>>>>>

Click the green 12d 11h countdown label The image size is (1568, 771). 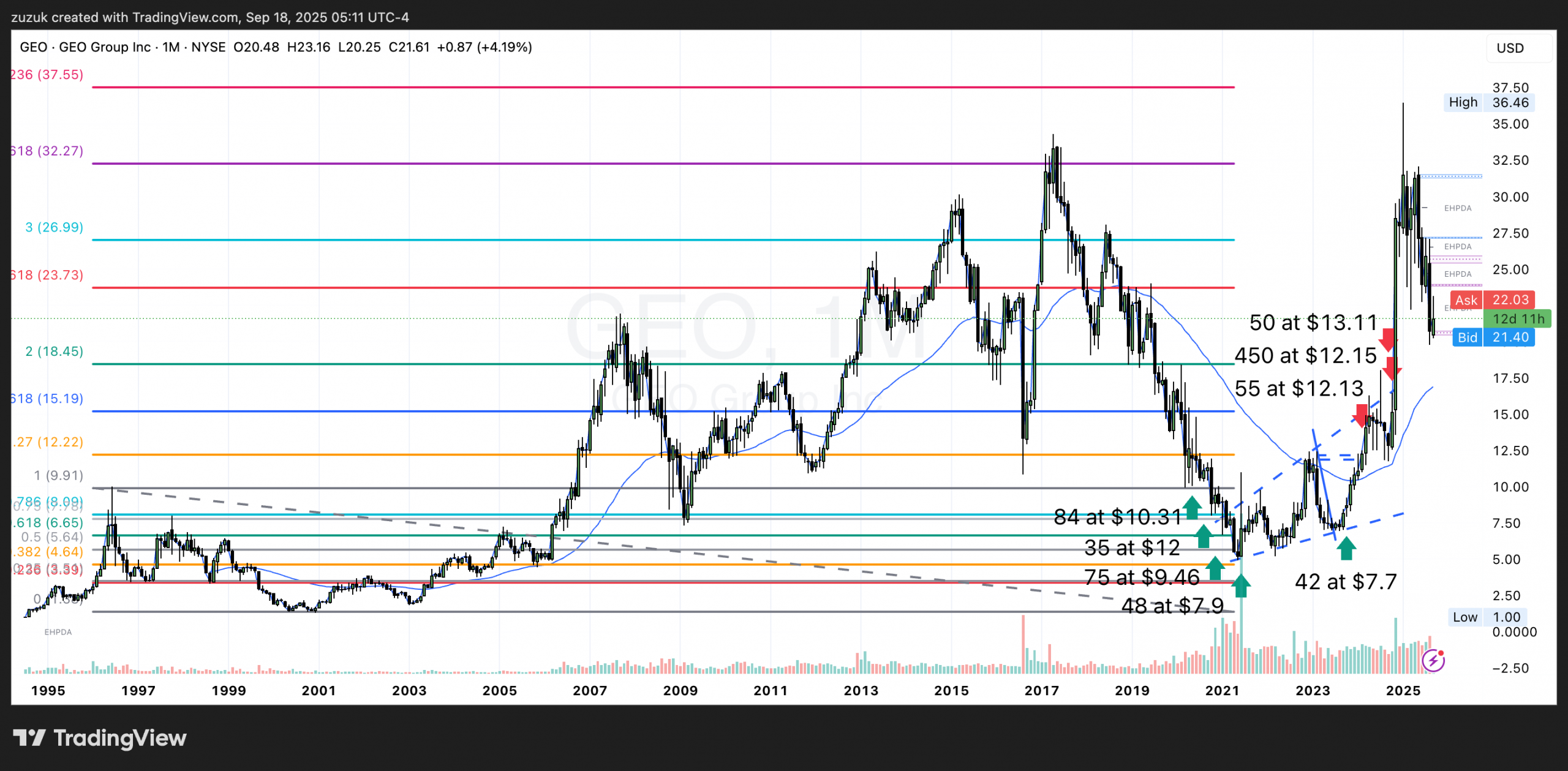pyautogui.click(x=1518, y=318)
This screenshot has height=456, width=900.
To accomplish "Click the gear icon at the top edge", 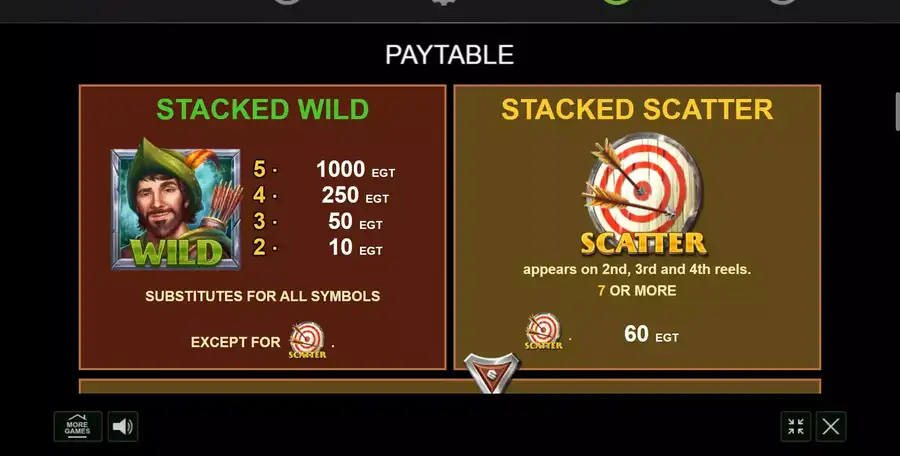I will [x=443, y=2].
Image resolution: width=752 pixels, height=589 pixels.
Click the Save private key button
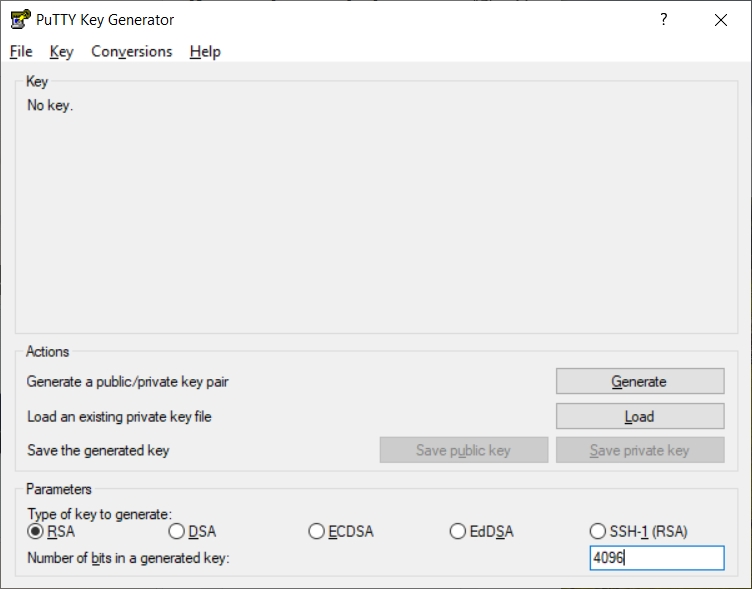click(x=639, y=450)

<<<<<

Reproduce the part of the records that opens with the line containing "Image resolution: width=752" and runs through the end of the records, including both of these ends. Omit the pictures from your output.

EXERCISE ANSWER:
Image resolution: width=752 pixels, height=589 pixels.
Click the Save private key button
click(x=639, y=450)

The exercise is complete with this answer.